ЗАДАНИЕ:
Продублируйте без изменений фрагмент дневниковых записей, начиная со слов «Вчера и сегодня, пока» и заканчивая словами «себе быть евреями...».

ТЕКСТ СТРАНИЦЫ:
************
И это Он, тот самый, кого традиция изображает смиренным, гармоничным утешителем, а ОН - чудовищно одинокий, просит: будьте рядом, не дрыхните, я в страхе смертельном. Он, такой всегда отрешенный "...и начал УЖАСАТЬСЯ И ТОСКОВАТЬ". А как отчаянно мучается от собственной слабости и противоречивости, ПРОНЕСИ! и рядом - ЧЕГО ТЫ... всего несколько строчек, и как не бывало сникшего настроения.

12 апреля 1978

Первый день пасхальных каникул и последняя декада нашего первого трехлетия - олимовского. Скоро мы - ватиким, ватики, т.е. старожилы. Кто-то точно уловил этот срок обживания. Позади страхи и смятение, неясность в приложении сил и знаний без языка, неопределенность материального положения.

К счастью, так случилось, что сегодня у нас свое место в жизни: интересная работа, свободное творчество; здоровые, веселые дети, доброжелательные люди здесь, и постоянно навещающие нас милейшие знакомые и родственники. С 30 марта мы - полноправные члены мошава, приняты были на общем собрании тайным голосованием единогласно. А поскольку закончился финансовый год, получили свою долю дохода - 22500 лир. Уже успели купить кухонный комбайн, пылесос, а главное - стереосистему, не говоря о куче всякого барахла детям и себе.

13 апреля

Вчера и сегодня, пока я рубил своего Учителя, сын все любопытничал: кто этот человек? Я отвечал: - Тот, кто сказал: душа Моя скорбит смертельно... И звали Его - Учитель. - Это что - фамилия? - Можно и так считать. Есть и такая, и даже весьма распространенная еврейская фамилия. Только случилось так, что люди с такой фамилией могут быть евреями, а тем, кто вошел в семью Учителя, закон запрещает быть евреем. Запрещать-то запрещает, только я сам знаю людей в высшем смысле безупречных, и разрешающих себе быть евреями...

Интерес сына был не случаен. Камень пошел сразу. Я работал топором, дивясь как чуду тому, что даже в самых общих чертах уже чувствительна была материя, совсем несхожая с той, из которой я только что вырубил "Моисея", словно структура камня преображается настолько, что сама начинает повелевать формой, в которую затем переходит камень, предопределяя логику пластики. И вот уже четыре дня работы над камнем позади. Лик, не в пример своему прообразу, оказался весьма своенравным...

22 апреля 1978

Пасха. Точнее, была вчера, совпав с нашим трехлетием, что и отметили двумя событиями: первой рыбалкой на Кинерете и вечерним столом с друзьями.
************
ФРАГМЕНТЫ НАБОРА ДАННЫХ:
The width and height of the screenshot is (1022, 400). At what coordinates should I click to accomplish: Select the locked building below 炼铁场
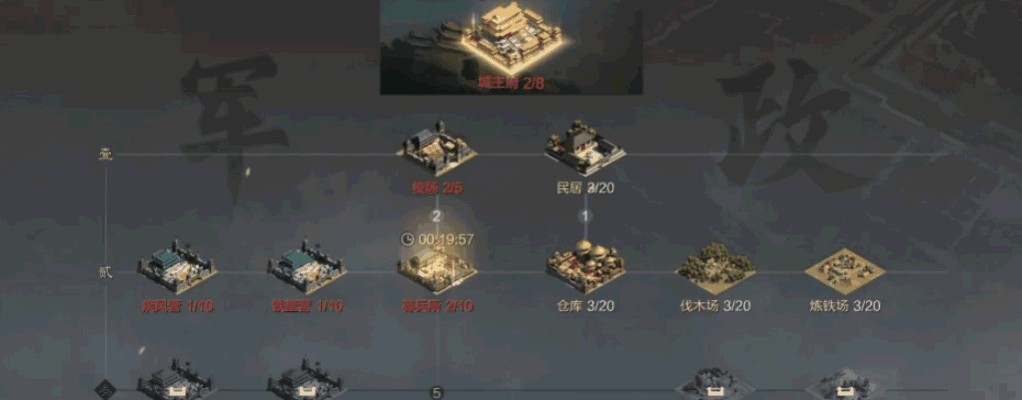point(845,383)
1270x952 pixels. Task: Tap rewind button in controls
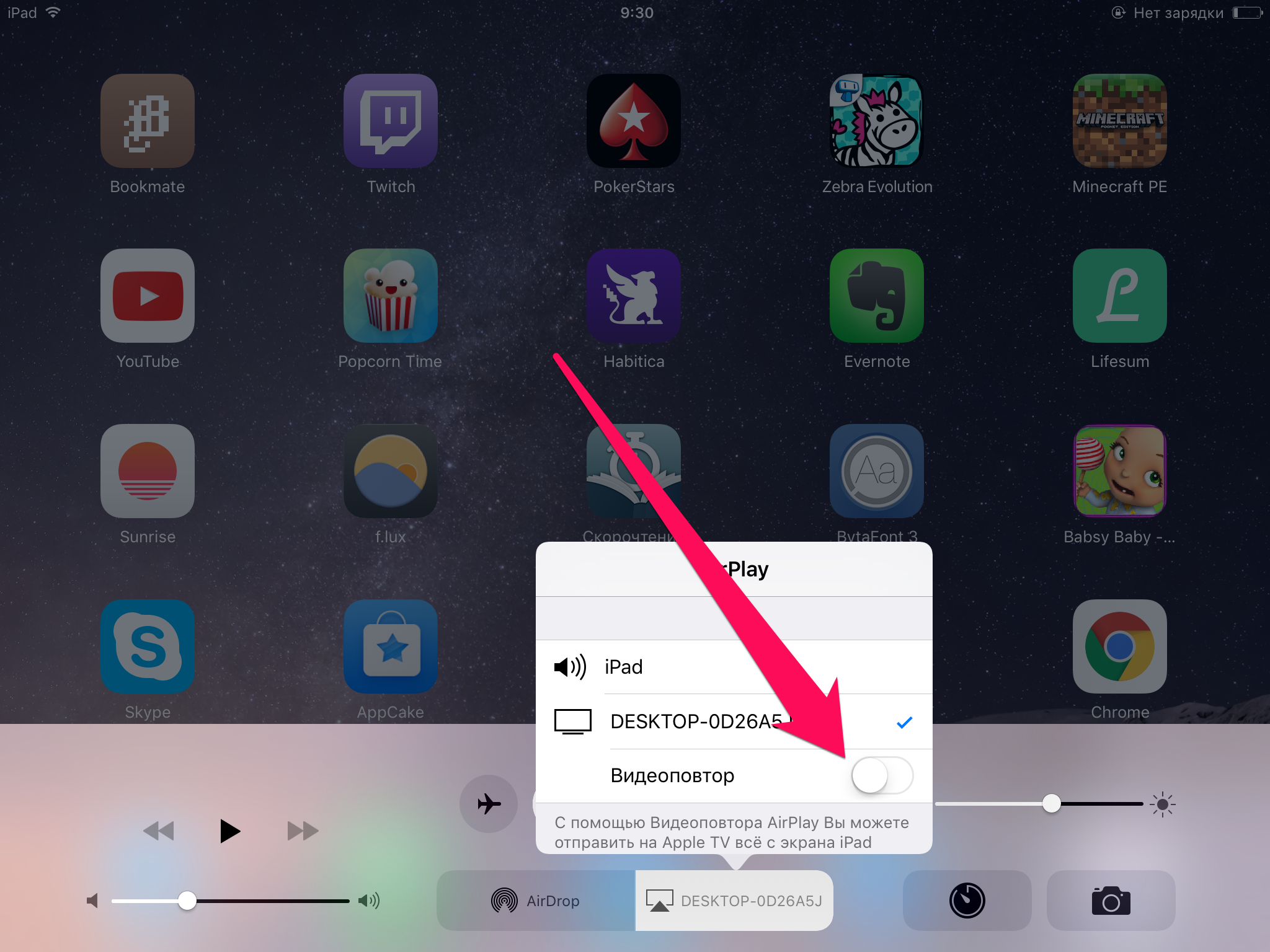tap(161, 829)
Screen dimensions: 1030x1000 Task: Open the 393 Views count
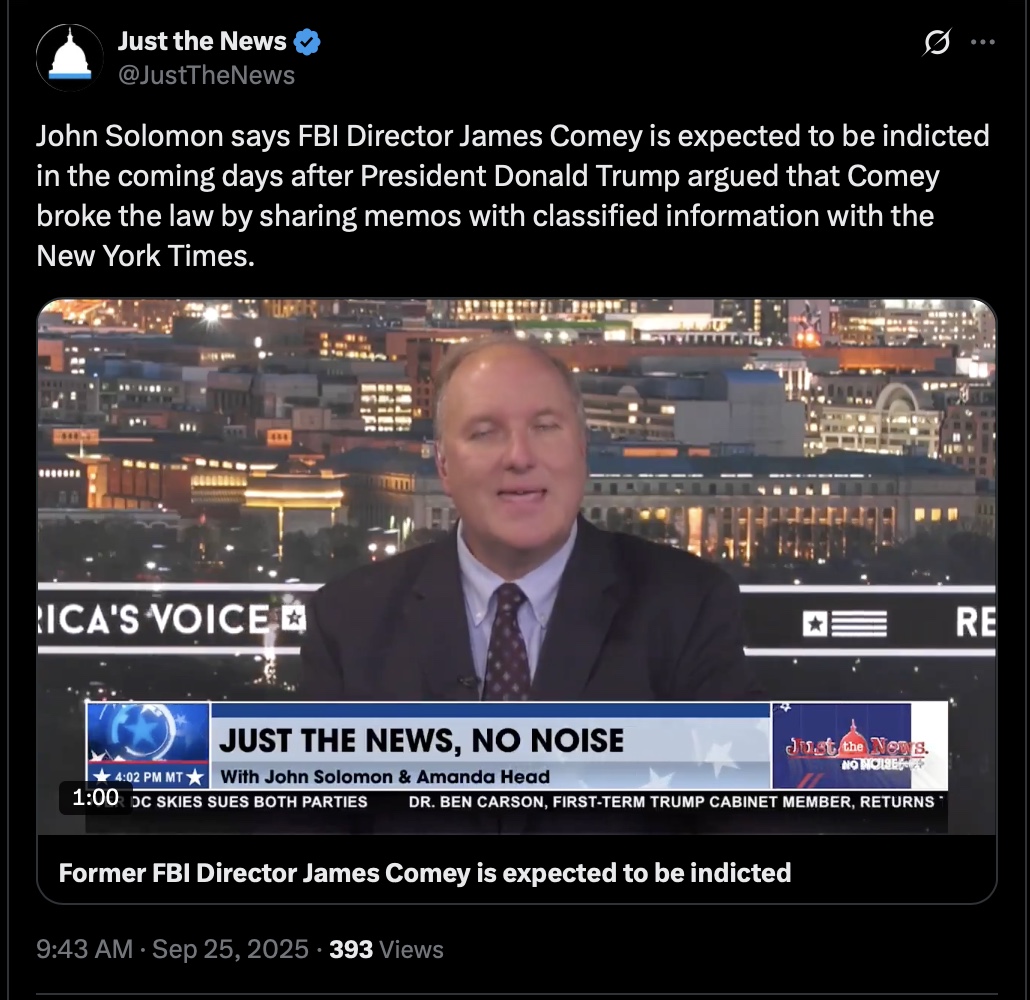point(386,949)
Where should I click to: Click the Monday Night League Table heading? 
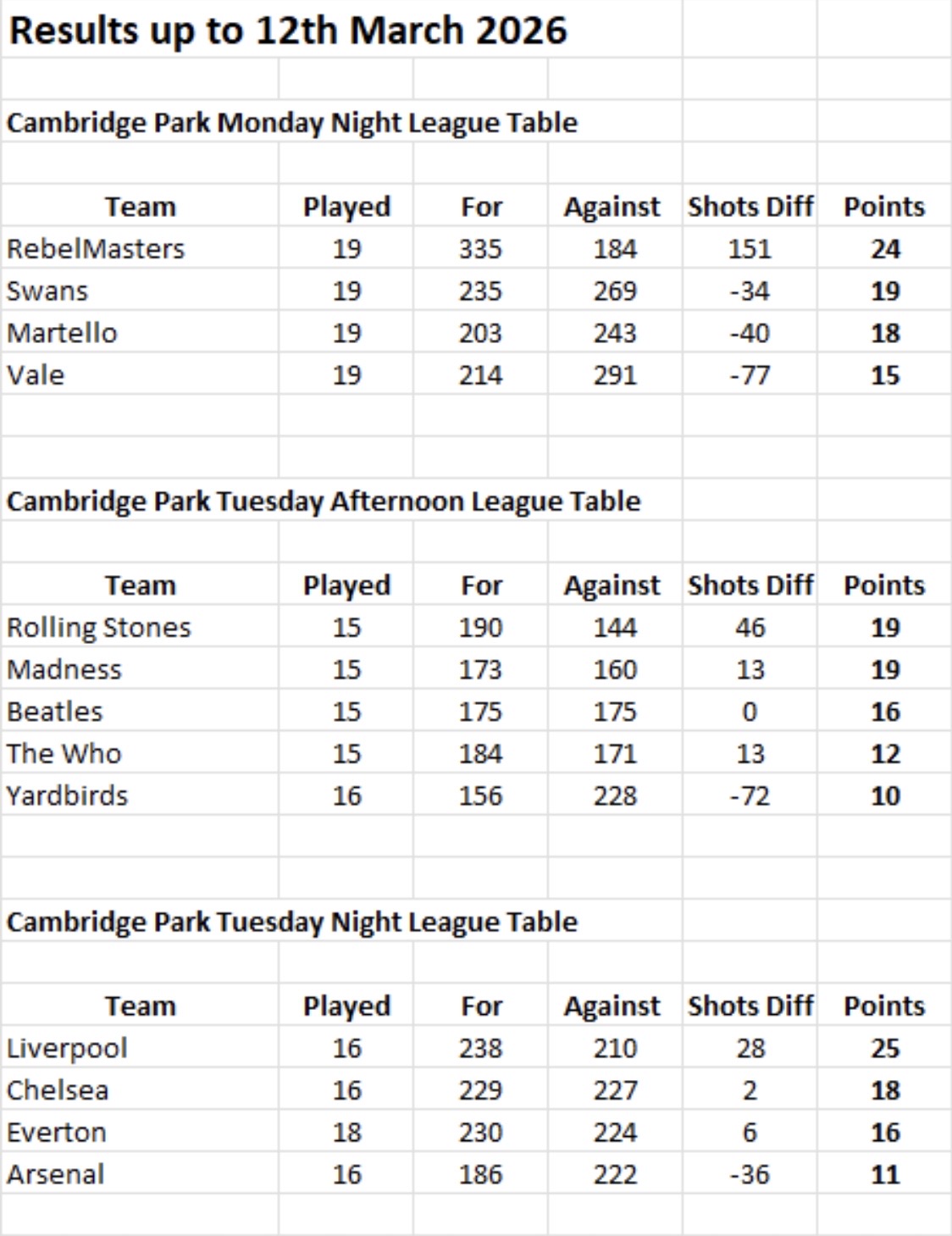pos(292,123)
************
ОТВЕТ К ЗАДАНИЮ:
Вчера и сегодня, пока я рубил своего Учителя, сын все любопытничал: кто этот человек? Я отвечал: - Тот, кто сказал: душа Моя скорбит смертельно... И звали Его - Учитель. - Это что - фамилия? - Можно и так считать. Есть и такая, и даже весьма распространенная еврейская фамилия. Только случилось так, что люди с такой фамилией могут быть евреями, а тем, кто вошел в семью Учителя, закон запрещает быть евреем. Запрещать-то запрещает, только я сам знаю людей в высшем смысле безупречных, и разрешающих себе быть евреями...